The problem is that the body doesn’t automatically update its threat assessment when the environment changes.

So you grow up. You leave. You build something different. And still, somewhere beneath the surface, the old system keeps running. Not because you want it to. But because calm, genuine, unearned calm, doesn’t feel like safety. It feels like the quiet before something breaks. And so the mind goes looking. It finds something to worry about, or it creates something, because at least then you are prepared. At least then you are not caught off guard the way you once were.

The anxiety feels like protection. It tells you it is only being realistic.

This is where it gets complicated. Because for a long time, I confused my anxiety with wisdom. I thought the constant low hum of dread was just paying attention. I thought worrying about the people I loved was the same as loving them. I thought staying braced, staying ready, staying one step ahead of disaster, was responsible. Mature. Safe.

I didn’t understand that I was reaching for it. That there was a part of me that felt more comfortable in the tension than in the quiet. That peace, real peace, made me suspicious.

Who was I without the worry? I genuinely did not know.

That question, it turns out, is one of the most disorienting of the healing journey. Because anxiety, when it has been present long enough, stops feeling like something that happens to you and starts feeling like something you are. It becomes personality. It becomes identity. It becomes the voice you mistake for your own.

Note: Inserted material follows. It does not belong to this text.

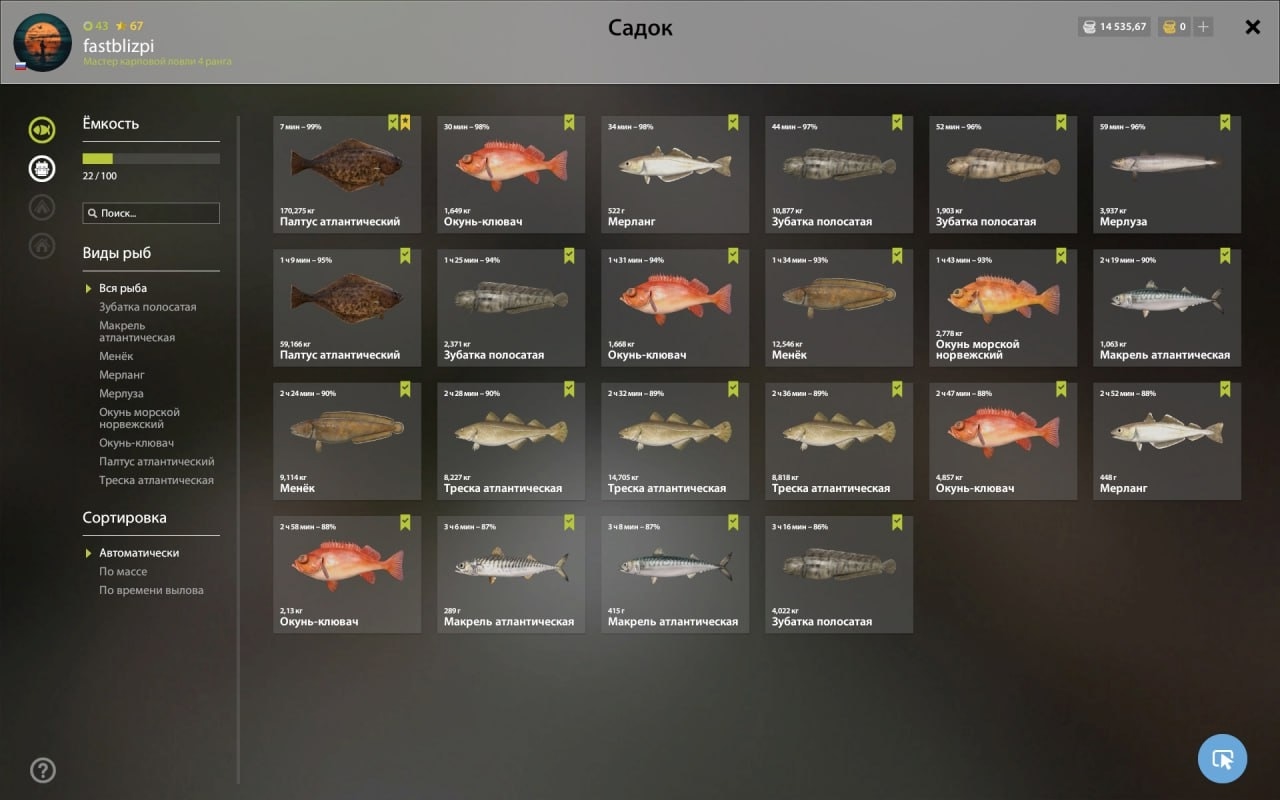Sort fish by По времени вылова

click(151, 590)
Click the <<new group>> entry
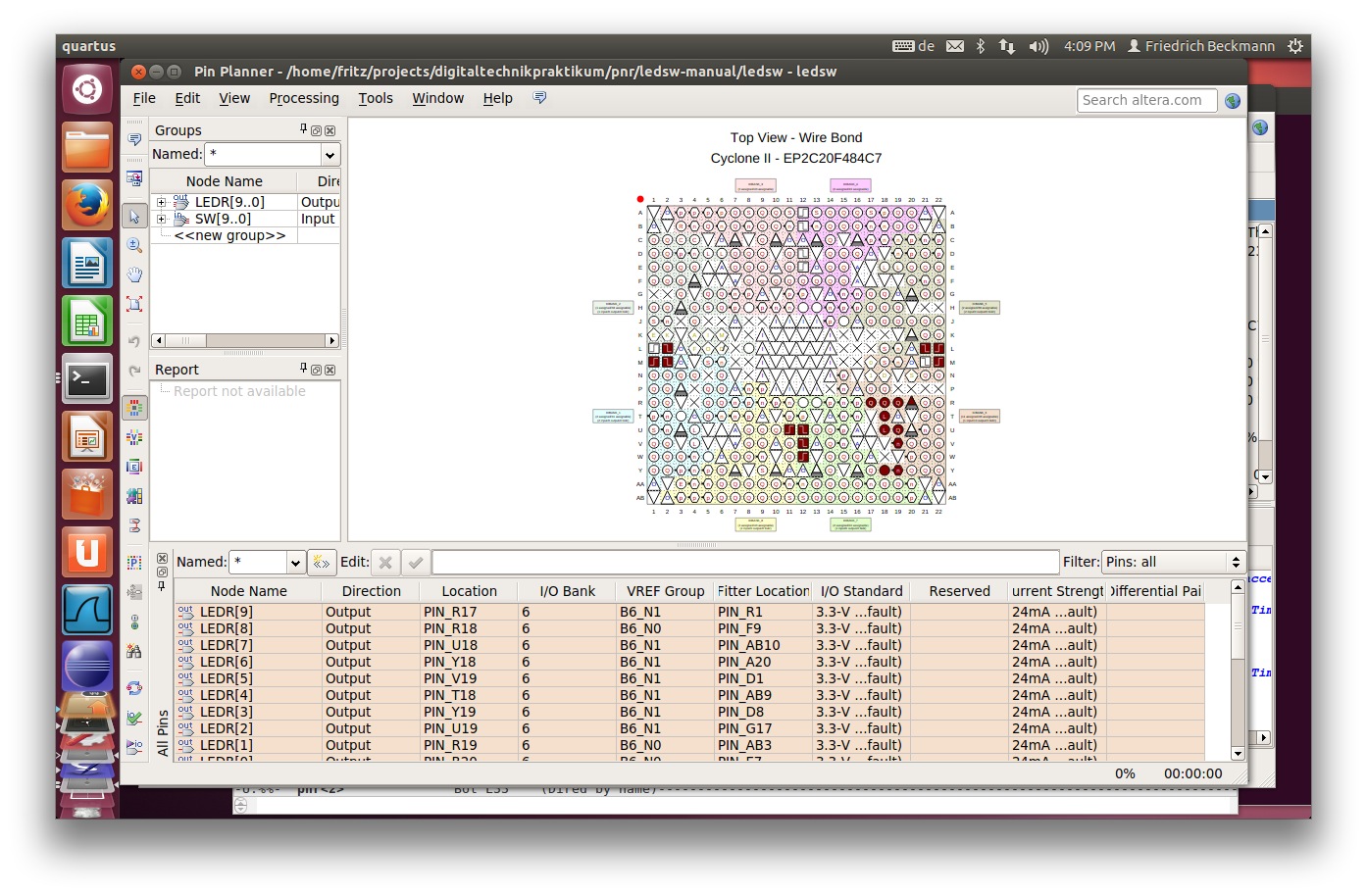 229,235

And when you start to heal, when the nervous system begins to soften and the old alarm system starts standing down, something strange happens. It feels like loss. It feels like emptiness. The absence of dread doesn’t feel like relief at first. It feels like something is wrong because nothing feels wrong.

That is what withdrawal looks like when what you are withdrawing from is your own fear.

I have been in that disorienting space. That strange, unmoored feeling of not having anything to brace against. Of sitting in an ordinary moment and waiting for the catastrophe that doesn’t come. Of not knowing what to do with my hands when they are not gripping something.

It takes time to learn that the quiet is not a trap.

It takes practice to let peace feel like peace instead of a warning.

It takes something close to courage to stop reaching for the familiar ache and sit instead in the unfamiliar stillness, trusting that you are safe, not because everything is perfect, but because you are no longer in the room where you learned to be afraid.

You are allowed to put it down. Not because the anxiety wasn’t valid. It was. It made complete sense given everything you lived through. But it was always meant to be a response, not a residence.

You were never supposed to live there.

And the part of you that has been running on fear for so long, she is exhausted. She has been working without rest for years, decades even, holding the whole thing together through sheer vigilance. She deserves to be thanked. She deserves to be seen for what she actually was: not a broken nervous system, but a faithful one.

And then she deserves to be gently relieved of duty.

You don’t have to earn your calm. You don’t have to justify your peace. You don’t have to keep one eye on the horizon waiting for the storm just to prove that you are paying attention.

You are allowed to rest now.

The anxiety kept you safe. But it was never meant to be your whole life.